However, most monitoring tools give rise to false positives, costing companies time and money as IT chases down these false alerts.

According to Secerno, which offers an artificial intelligence (AI) -based database monitoring tool, a false alert can cost an enterprise about $1,200, and several false positives may be generated in one day because a database activity monitoring system sees millions of queries during that time.

That adds up to quite a sum of money, and in these tight economic times that is not a cost anyone can afford as companies tighten their belts.

Traditional database activity monitoring systems use the tried and tested methodology originally used in intrusion detection systems, where anything in a database query that might indicate anomalous behavior triggers an alert.

That triggers alerts more readily than the AI-based system Secerno offers, Paul Davie, the company's COO and founder, told InternetNews.com. "That technology is probabilistic, while ours is deterministic," he said.

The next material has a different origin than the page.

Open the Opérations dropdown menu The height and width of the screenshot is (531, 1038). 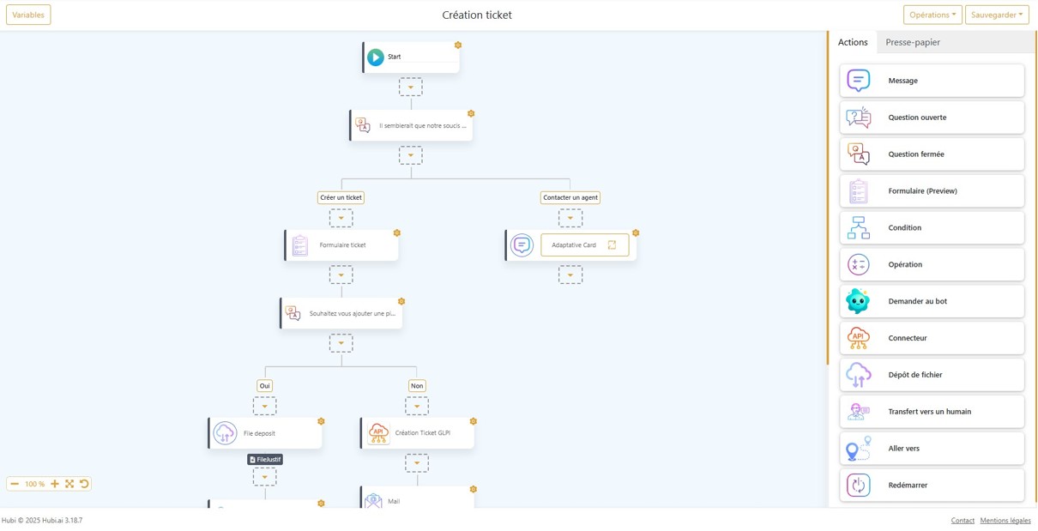click(932, 14)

Secerno claims its SynoptiQ technology, based on patent-pending technology developed at Oxford University in the U.K., eliminates false positives. The company's Secerno.SQL family of database activity monitoring solutions first lets users model normal behavior for querying their databases and set policies based on that model. It then analyzes all of a new query to see whether it matches those lists.

"We match incoming queries with 100 percent accuracy," Davie said. "None of our customers have told us they have had false positives."

The tool matches incoming queries in real time, Davie said. The algorithms Secerno uses ensures queries never get slower no matter how complex they or the policies that govern them are.

Secerno's products are available either as an appliance, consisting of the software running on a standard hardened Linux box, or as virtual machines running on VMware hypervisors. "A lot of our customers are looking at our solution on VMware at the moment, and we are driven by our customers' needs and wishes," Davie said.

The Secerno products can be used with Oracle, Sybase (NYSE: SY) and Microsoft SQL Server, Davie said.

Other Players in the Game

Secerno is not the only database monitoring tool vendor going beyond the standard intrusion detection system approach.

Imperva uses a technology called Dynamic Profiling in its SecureSphere that uses the behavioral approach which it has had for about six years, Vice President of Marketing Mark Kraynak told InternetNews.com.

The approach is similar to Secerno's; Dynamic Profiling models over time what groups of users normally do and builds a normal profile. IT then enforces that profile, either in whole or partially, depending on what the enterprise needs.

The profile can change over time as the enterprise's requirements change, Kraynak said. "You should be able to figure out whether a change is now the new normal behavior and perhaps you should change your definition of normal," he added.

Imperva's products also let users set policies without any learning for certain actions. "We model user behavior," Kraynak said. "You know some things shouldn't happen, for example, certain patterns or signatures, and so you just block them from the start," he explained.

According to Kraynak, Imperva's products look at six layers of security rules and can correlate across them for greater security. "We can say, if you see this pattern signature and you see a violation of the profile, then do this action," he said.

They can also correlate across time, so IT can set a rule spelling out what action should be taken if a certain pattern of behavior is observed over a particular period of time.

"Database technology is so diverse that you need a large number of rulesets to give you a good security policy with high accuracy and low false positives," Kraynak said.